[Listed records]
▬▬▬

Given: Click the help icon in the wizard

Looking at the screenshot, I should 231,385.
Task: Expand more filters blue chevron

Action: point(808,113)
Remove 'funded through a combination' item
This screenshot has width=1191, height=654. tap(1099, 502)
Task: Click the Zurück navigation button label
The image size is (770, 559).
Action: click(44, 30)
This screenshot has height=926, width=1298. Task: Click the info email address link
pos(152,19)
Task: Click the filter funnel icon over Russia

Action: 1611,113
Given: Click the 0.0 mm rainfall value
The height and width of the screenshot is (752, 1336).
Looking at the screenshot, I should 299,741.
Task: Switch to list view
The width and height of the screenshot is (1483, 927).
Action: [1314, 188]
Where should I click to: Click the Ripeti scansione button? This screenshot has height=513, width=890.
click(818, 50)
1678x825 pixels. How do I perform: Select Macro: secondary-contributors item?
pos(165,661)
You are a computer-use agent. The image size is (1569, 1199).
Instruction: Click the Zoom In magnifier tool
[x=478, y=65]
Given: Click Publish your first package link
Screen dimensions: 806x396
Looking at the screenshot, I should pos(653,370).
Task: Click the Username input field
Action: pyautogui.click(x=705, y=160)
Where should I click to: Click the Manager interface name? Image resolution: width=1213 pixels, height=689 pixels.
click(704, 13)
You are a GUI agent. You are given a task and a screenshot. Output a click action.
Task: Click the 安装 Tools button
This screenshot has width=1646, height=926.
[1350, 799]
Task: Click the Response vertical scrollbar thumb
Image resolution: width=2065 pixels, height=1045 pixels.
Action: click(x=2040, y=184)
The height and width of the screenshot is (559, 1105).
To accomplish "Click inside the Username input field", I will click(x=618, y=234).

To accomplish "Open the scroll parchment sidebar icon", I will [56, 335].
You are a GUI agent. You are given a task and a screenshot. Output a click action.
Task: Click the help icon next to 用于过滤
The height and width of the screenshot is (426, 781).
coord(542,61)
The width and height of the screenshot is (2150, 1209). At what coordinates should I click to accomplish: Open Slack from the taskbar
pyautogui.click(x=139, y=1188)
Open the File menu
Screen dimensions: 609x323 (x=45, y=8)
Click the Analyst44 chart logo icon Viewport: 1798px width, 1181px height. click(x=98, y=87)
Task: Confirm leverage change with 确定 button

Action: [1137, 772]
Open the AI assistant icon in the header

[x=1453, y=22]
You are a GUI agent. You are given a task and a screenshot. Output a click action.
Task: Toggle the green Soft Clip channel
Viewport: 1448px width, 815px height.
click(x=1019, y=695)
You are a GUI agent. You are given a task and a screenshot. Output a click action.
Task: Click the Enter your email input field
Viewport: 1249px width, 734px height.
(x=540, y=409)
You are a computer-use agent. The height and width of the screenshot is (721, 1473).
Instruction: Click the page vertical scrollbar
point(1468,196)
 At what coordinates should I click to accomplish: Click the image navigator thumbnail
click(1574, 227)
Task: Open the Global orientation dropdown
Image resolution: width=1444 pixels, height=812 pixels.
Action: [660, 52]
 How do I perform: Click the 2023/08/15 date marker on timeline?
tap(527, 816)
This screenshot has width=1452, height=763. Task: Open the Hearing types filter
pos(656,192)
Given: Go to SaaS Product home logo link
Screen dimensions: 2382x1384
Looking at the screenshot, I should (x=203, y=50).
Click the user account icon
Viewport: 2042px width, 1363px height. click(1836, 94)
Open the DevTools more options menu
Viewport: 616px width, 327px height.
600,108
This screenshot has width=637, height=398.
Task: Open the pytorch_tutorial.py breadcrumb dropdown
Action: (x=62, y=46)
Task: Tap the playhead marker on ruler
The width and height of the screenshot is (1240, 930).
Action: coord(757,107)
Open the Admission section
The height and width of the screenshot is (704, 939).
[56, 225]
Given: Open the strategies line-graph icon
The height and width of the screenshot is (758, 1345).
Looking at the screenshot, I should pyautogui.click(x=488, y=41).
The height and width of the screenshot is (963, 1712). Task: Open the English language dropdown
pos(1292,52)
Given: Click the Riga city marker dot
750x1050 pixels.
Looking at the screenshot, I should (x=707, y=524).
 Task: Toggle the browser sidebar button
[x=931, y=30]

▬▬▬

[Your instructions] Each entry above is to be quoted exactly.

[Answer box]
Given: Click the help icon in the wizard

Looking at the screenshot, I should 231,385.
Task: Expand more filters blue chevron

Action: point(808,113)
Remove 'funded through a combination' item
This screenshot has width=1191, height=654. tap(1099, 502)
Task: Click the Zurück navigation button label
The image size is (770, 559).
Action: click(44, 30)
This screenshot has height=926, width=1298. Task: Click the info email address link
pos(152,19)
Task: Click the filter funnel icon over Russia

Action: 1611,113
Given: Click the 0.0 mm rainfall value
The height and width of the screenshot is (752, 1336).
Looking at the screenshot, I should 299,741.
Task: Switch to list view
The width and height of the screenshot is (1483, 927).
Action: [1314, 188]
Where should I click to: Click the Ripeti scansione button? This screenshot has height=513, width=890.
click(818, 50)
1678x825 pixels. How do I perform: Select Macro: secondary-contributors item?
pos(165,661)
You are a computer-use agent. The image size is (1569, 1199).
Instruction: Click the Zoom In magnifier tool
[x=478, y=65]
Given: Click Publish your first package link
Screen dimensions: 806x396
Looking at the screenshot, I should pos(653,370).
Task: Click the Username input field
Action: pyautogui.click(x=705, y=160)
Where should I click to: Click the Manager interface name? Image resolution: width=1213 pixels, height=689 pixels.
click(704, 13)
You are a GUI agent. You are given a task and a screenshot. Output a click action.
Task: Click the 安装 Tools button
This screenshot has width=1646, height=926.
[1350, 799]
Task: Click the Response vertical scrollbar thumb
Image resolution: width=2065 pixels, height=1045 pixels.
Action: click(x=2040, y=184)
The height and width of the screenshot is (559, 1105).
To accomplish "Click inside the Username input field", I will click(x=618, y=234).

To accomplish "Open the scroll parchment sidebar icon", I will [56, 335].
You are a GUI agent. You are given a task and a screenshot. Output a click action.
Task: Click the help icon next to 用于过滤
The height and width of the screenshot is (426, 781).
coord(542,61)
The width and height of the screenshot is (2150, 1209). At what coordinates should I click to accomplish: Open Slack from the taskbar
pyautogui.click(x=139, y=1188)
Open the File menu
Screen dimensions: 609x323 (x=45, y=8)
Click the Analyst44 chart logo icon Viewport: 1798px width, 1181px height. click(x=98, y=87)
Task: Confirm leverage change with 确定 button

Action: [1137, 772]
Open the AI assistant icon in the header

[x=1453, y=22]
You are a GUI agent. You are given a task and a screenshot. Output a click action.
Task: Toggle the green Soft Clip channel
Viewport: 1448px width, 815px height.
click(x=1019, y=695)
You are a GUI agent. You are given a task and a screenshot. Output a click action.
Task: Click the Enter your email input field
Viewport: 1249px width, 734px height.
(x=540, y=409)
You are a computer-use agent. The height and width of the screenshot is (721, 1473).
Instruction: Click the page vertical scrollbar
point(1468,196)
 At what coordinates should I click to accomplish: Click the image navigator thumbnail
click(1574, 227)
Task: Open the Global orientation dropdown
Image resolution: width=1444 pixels, height=812 pixels.
Action: [660, 52]
 How do I perform: Click the 2023/08/15 date marker on timeline?
tap(527, 816)
This screenshot has width=1452, height=763. Task: Open the Hearing types filter
pos(656,192)
Given: Go to SaaS Product home logo link
Screen dimensions: 2382x1384
Looking at the screenshot, I should (x=203, y=50).
Click the user account icon
Viewport: 2042px width, 1363px height. click(1836, 94)
Open the DevTools more options menu
Viewport: 616px width, 327px height.
600,108
This screenshot has width=637, height=398.
Task: Open the pytorch_tutorial.py breadcrumb dropdown
Action: (x=62, y=46)
Task: Tap the playhead marker on ruler
The width and height of the screenshot is (1240, 930).
Action: coord(757,107)
Open the Admission section
The height and width of the screenshot is (704, 939).
[56, 225]
Given: Open the strategies line-graph icon
The height and width of the screenshot is (758, 1345).
Looking at the screenshot, I should pyautogui.click(x=488, y=41).
The height and width of the screenshot is (963, 1712). Task: Open the English language dropdown
pos(1292,52)
Given: Click the Riga city marker dot
750x1050 pixels.
Looking at the screenshot, I should (x=707, y=524).
 Task: Toggle the browser sidebar button
[x=931, y=30]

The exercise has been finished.